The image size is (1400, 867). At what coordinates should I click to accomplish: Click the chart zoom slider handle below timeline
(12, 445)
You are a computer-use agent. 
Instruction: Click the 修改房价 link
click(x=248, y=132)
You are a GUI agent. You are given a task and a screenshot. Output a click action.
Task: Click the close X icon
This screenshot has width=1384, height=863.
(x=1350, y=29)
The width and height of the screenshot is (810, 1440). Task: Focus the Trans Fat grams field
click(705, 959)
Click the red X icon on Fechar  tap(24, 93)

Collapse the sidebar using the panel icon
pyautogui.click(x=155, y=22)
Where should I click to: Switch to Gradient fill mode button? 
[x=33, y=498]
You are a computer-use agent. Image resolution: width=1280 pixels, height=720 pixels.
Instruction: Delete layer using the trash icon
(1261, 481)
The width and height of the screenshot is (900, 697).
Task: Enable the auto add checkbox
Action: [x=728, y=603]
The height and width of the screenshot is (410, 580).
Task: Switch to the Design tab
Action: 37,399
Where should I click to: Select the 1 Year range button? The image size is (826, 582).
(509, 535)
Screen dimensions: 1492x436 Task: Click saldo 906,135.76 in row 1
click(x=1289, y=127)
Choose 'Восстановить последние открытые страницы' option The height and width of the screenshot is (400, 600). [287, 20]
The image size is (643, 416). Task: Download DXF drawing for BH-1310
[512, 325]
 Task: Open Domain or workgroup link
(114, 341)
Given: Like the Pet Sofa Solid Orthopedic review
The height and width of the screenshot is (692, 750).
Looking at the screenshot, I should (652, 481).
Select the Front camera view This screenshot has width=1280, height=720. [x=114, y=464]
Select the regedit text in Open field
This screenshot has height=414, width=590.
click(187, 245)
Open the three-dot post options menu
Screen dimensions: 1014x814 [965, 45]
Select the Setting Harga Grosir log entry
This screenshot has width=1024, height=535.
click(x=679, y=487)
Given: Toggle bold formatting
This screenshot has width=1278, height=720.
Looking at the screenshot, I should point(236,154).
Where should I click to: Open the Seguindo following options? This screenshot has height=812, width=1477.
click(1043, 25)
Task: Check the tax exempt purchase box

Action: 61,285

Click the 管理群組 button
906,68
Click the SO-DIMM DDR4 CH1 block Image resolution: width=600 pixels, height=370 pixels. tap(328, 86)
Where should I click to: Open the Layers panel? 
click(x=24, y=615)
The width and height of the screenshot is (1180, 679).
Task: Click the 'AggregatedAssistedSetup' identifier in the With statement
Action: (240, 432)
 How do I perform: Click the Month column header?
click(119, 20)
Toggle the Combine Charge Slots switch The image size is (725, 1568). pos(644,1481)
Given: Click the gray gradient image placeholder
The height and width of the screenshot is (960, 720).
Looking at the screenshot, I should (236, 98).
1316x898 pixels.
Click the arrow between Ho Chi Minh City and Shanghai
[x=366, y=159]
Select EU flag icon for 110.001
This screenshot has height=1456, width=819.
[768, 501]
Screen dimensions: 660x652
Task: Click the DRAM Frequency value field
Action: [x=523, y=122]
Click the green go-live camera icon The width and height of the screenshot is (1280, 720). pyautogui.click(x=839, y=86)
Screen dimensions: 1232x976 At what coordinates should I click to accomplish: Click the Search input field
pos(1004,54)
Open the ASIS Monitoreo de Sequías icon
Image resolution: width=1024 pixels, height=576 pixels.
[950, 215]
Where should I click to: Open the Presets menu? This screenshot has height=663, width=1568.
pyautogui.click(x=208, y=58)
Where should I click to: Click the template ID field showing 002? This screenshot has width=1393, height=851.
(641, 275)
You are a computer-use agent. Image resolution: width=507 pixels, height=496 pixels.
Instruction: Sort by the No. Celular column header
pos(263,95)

◆ ◆ ◆

[Required work]
Return a copy of every line in the records that includes the string "camera".

[Expected answer]
Select the Front camera view This screenshot has width=1280, height=720. [x=114, y=464]
Click the green go-live camera icon The width and height of the screenshot is (1280, 720). pyautogui.click(x=839, y=86)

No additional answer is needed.